There is a similar pattern for rendering functions. One for statements and one for clauses. The functions destructure a map. For each key call a fn of this form:
(defn my-clause [cl] (when cl (str "MY CLAUSE " (render-fn cl))))
Basically, the fn body replaces each map value with its rendered result. Then
the fn calls either join-by-space
or query-clauses
to finish up. Could
write a helper fn that takes a map from keyword to render-fn and a vector of
keys representing the order of rendered elements. To avoid repeating each key,
could pass a sequence of pairs where the first item is the map key and the
second item is a function to process it. Or first element of pair is either
just a keyword or a keyword and the default value if the key is not contained
in the map (to let receiving fn distinguish between nil and not present in
map). The order of the pairs is the order of the clauses.
This kind of processing is even more general. It’s how you linearize a map. In the case of seaquell, we want to linearize the map into the raw SQL DSL and then transform it to a string. We need a similar transformation to go from something linear (nested vectors) to nested maps. But you need a way to tell when something should be a map key or not.
When using the DSL, it would be nice to override any part of it with raw SQL.
Give each statement a modifier property. It comes immediately after the statement keyword(s), but before the first clause.
Each clause could have a (pre …) and (post …) property that accepts raw SQL. That would allow query writers to put raw SQL between clauses. But I don’t really like this.
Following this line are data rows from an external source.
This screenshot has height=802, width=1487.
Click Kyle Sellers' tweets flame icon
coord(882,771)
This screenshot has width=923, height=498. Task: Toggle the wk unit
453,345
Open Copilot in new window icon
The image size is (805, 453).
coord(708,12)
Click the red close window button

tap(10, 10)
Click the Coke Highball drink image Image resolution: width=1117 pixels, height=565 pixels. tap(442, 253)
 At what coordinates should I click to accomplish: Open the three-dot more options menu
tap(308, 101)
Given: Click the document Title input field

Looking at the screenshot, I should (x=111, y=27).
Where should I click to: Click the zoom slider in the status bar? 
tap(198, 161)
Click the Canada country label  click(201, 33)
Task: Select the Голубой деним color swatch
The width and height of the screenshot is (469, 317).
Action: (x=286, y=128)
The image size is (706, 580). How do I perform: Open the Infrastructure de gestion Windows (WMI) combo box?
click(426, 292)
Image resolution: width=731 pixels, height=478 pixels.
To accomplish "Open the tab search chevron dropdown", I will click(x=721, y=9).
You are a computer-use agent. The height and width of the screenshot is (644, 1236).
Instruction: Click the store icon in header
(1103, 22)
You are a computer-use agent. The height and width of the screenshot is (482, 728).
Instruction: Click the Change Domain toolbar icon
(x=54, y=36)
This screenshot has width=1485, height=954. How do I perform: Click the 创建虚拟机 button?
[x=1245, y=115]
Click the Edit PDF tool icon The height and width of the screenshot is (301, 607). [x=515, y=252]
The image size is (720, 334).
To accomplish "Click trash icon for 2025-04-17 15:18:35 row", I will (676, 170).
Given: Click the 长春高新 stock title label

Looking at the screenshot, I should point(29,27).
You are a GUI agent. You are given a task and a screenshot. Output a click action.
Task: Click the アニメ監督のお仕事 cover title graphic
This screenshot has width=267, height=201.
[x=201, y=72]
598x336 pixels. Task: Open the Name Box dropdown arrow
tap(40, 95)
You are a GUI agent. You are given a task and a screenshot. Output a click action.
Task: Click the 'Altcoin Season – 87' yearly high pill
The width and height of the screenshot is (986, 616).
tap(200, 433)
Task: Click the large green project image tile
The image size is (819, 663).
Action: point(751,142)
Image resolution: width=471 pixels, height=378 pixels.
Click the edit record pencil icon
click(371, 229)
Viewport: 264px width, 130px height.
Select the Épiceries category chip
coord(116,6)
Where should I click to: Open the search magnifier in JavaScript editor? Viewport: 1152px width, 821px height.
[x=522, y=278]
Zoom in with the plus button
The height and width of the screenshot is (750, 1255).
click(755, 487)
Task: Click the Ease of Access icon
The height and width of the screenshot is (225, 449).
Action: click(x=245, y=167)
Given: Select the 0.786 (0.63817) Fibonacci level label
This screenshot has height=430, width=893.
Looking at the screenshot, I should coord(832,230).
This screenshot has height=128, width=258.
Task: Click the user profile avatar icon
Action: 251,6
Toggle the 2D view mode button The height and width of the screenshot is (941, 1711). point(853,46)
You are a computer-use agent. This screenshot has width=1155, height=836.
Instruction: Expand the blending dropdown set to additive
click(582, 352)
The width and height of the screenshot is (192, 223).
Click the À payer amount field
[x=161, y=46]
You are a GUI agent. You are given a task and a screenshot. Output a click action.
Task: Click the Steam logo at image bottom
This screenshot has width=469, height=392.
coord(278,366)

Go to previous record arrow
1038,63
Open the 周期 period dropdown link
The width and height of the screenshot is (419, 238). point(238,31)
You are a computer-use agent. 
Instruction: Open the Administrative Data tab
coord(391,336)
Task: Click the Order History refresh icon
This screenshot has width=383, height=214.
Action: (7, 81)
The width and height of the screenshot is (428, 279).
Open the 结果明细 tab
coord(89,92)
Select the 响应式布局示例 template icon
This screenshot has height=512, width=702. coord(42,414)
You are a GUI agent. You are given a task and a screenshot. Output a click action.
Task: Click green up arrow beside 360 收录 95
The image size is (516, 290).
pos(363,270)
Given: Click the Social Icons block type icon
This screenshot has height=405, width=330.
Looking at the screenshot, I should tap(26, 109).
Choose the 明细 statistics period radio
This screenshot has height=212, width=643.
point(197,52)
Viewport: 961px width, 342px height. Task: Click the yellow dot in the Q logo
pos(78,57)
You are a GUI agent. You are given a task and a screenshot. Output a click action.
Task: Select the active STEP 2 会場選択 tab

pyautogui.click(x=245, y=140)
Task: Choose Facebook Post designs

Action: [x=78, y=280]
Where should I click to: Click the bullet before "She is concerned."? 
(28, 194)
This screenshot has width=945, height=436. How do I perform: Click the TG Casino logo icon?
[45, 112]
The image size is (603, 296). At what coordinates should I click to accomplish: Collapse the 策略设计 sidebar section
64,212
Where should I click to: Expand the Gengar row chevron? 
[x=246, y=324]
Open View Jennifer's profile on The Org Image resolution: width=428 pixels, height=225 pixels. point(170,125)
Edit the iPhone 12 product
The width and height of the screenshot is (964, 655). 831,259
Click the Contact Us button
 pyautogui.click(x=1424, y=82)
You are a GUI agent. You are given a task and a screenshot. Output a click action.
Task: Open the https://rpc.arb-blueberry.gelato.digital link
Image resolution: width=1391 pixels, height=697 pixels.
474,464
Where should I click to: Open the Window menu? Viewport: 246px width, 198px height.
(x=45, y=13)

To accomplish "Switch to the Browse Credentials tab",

Introduce a (clause :clause-name …) fn
For whole new clauses, it would be nice to have a mechanism to extend the rendering for a given statement.
For existing clauses, it would be nice to replace the entire clause with raw
SQL when desired. For example, any property generated by (def-props)
should
accept raw SQL. Any collection of SQL elements should allow each one to be
raw.
Basically, when you’re trying to use the DSL, you want to use as little raw SQL as possible, but you want to have precise very granular control of where that raw SQL goes.
I can also imagine going the other way, where the SQL vector is the primary abstraction and the DSL is the secondary one. For this application, any time the raw encountered a map and didn’t know what to do with it, it could call a user provided function to render it (or remove it from the stream).
In either case, want to tell a consistent story about how to quote strings and identifiers and how to format SQL keywords and such.
Some possibilities:
^:clj mark vector or map as a DSL Clojure-style expression ^:expr mark vector or map as a DSL Clojure-style expression ^:dsl mark vector or map as a DSL Clojure-style expression ^:raw mark vector as raw SQL ^:sql mark vector as raw SQL ^:map mark a vector or list as a sequence of key/value pairs
You could think of this library as defining three components:
A DSL to create SQL statement maps
A renderer to convert them to SQL strings
An execution engine to run the resulting statements
How can I achieve the pure separation I’m looking for between these three components?
I do like the idea of moving all my fragments to their own namespace. If you want them, it’s easy to pull them in. All fragments have upper case names and are just map values that get mixed in. Most fragments are generated by a corresponding function in Clojure case.
At least one of the libraries out there saves your queries in text files and then has some special stuff to templatize those queries. The benefit is that you can write any SQL you want in any dialect. My raw dialect feels like you could achieve much the same thing, but keep all your data in Clojure. You wouldn’t need to slurp and parse files, you just read Clojure forms and traverse them. Perhaps certain placeholders get replaced with your own snippets.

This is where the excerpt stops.